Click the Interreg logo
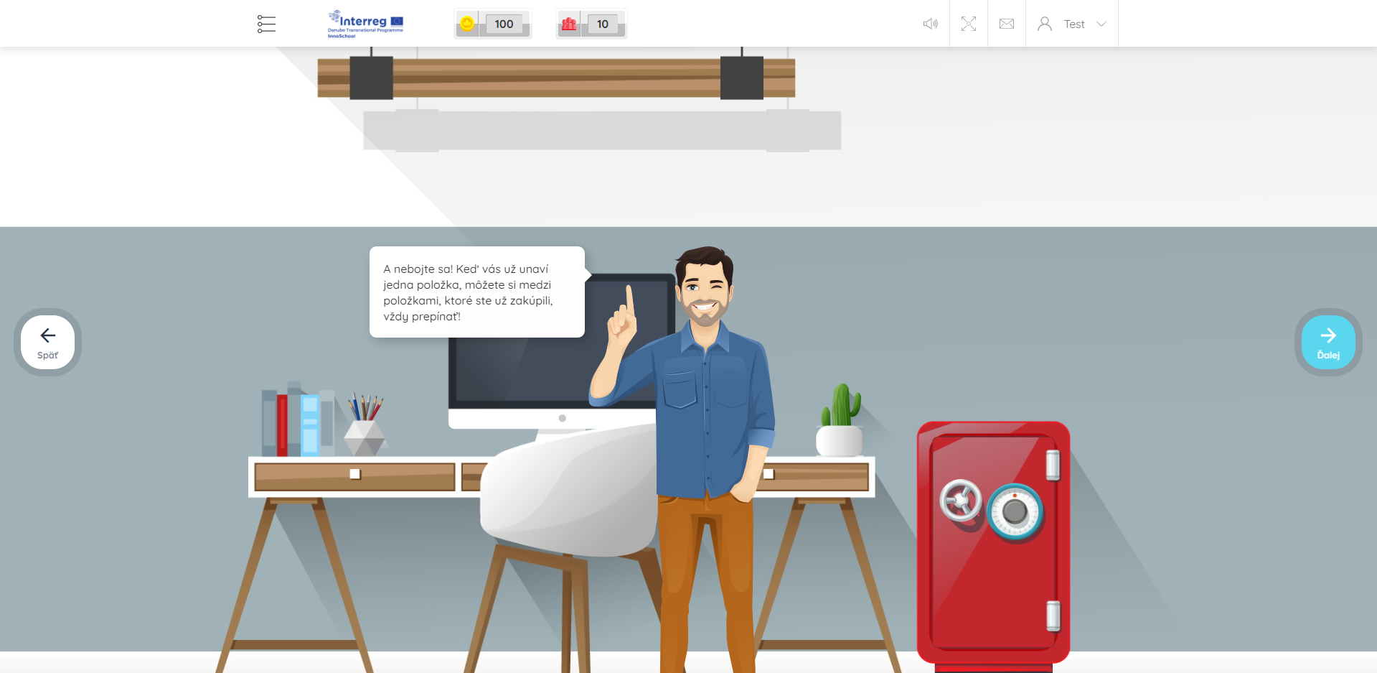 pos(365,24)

- - - - -

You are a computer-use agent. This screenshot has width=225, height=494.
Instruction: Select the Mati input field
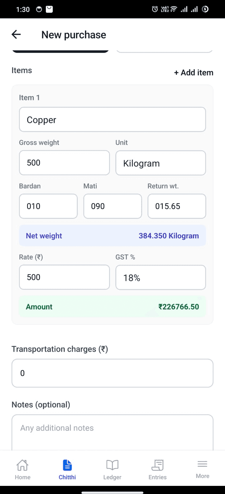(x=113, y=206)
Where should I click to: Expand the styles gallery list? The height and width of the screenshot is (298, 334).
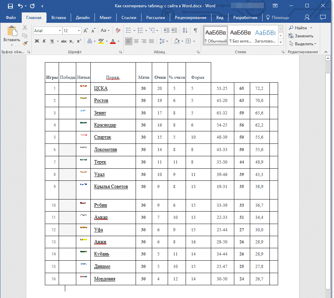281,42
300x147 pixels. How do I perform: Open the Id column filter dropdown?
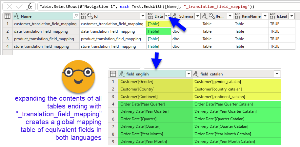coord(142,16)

- - - - -

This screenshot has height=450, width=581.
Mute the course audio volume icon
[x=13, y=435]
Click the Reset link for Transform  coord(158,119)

- - - - -

**Exercise prompt:**
Put the data lines into a numbered list with no blank lines, starting at the line containing "Where should I" and ending after the line containing "coord(142,16)". Do not include the pictures in your answer.

**Final result:**
1. Where should I click to: Expand the styles gallery list? The height and width of the screenshot is (298, 334).
2. 281,42
3. 300x147 pixels. How do I perform: Open the Id column filter dropdown?
4. coord(142,16)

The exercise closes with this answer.